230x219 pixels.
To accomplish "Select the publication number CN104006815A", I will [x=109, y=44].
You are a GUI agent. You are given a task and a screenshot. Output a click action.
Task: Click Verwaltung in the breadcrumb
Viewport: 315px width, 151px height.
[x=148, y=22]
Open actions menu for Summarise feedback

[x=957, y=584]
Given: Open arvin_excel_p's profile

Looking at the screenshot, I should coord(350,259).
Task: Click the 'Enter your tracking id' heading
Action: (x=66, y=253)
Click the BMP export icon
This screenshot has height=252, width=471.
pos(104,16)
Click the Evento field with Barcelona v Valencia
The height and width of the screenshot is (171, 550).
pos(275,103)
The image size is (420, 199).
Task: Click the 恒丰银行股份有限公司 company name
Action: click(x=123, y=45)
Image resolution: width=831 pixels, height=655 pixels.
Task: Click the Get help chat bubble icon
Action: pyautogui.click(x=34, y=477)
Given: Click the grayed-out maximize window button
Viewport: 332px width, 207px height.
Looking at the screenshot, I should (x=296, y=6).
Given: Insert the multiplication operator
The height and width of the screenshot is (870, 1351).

------------

A faithful retyping of every entry above is the task.

### Result for this exercise:
230x219 pixels.
To accomplish "Select the publication number CN104006815A", I will [x=109, y=44].
You are a GUI agent. You are given a task and a screenshot. Output a click action.
Task: Click Verwaltung in the breadcrumb
Viewport: 315px width, 151px height.
[x=148, y=22]
Open actions menu for Summarise feedback

[x=957, y=584]
Given: Open arvin_excel_p's profile

Looking at the screenshot, I should coord(350,259).
Task: Click the 'Enter your tracking id' heading
Action: (x=66, y=253)
Click the BMP export icon
This screenshot has height=252, width=471.
pos(104,16)
Click the Evento field with Barcelona v Valencia
The height and width of the screenshot is (171, 550).
pos(275,103)
The image size is (420, 199).
Task: Click the 恒丰银行股份有限公司 company name
Action: click(x=123, y=45)
Image resolution: width=831 pixels, height=655 pixels.
Task: Click the Get help chat bubble icon
Action: pyautogui.click(x=34, y=477)
Given: Click the grayed-out maximize window button
Viewport: 332px width, 207px height.
Looking at the screenshot, I should (x=296, y=6).
Given: Insert the multiplication operator
The height and width of the screenshot is (870, 1351).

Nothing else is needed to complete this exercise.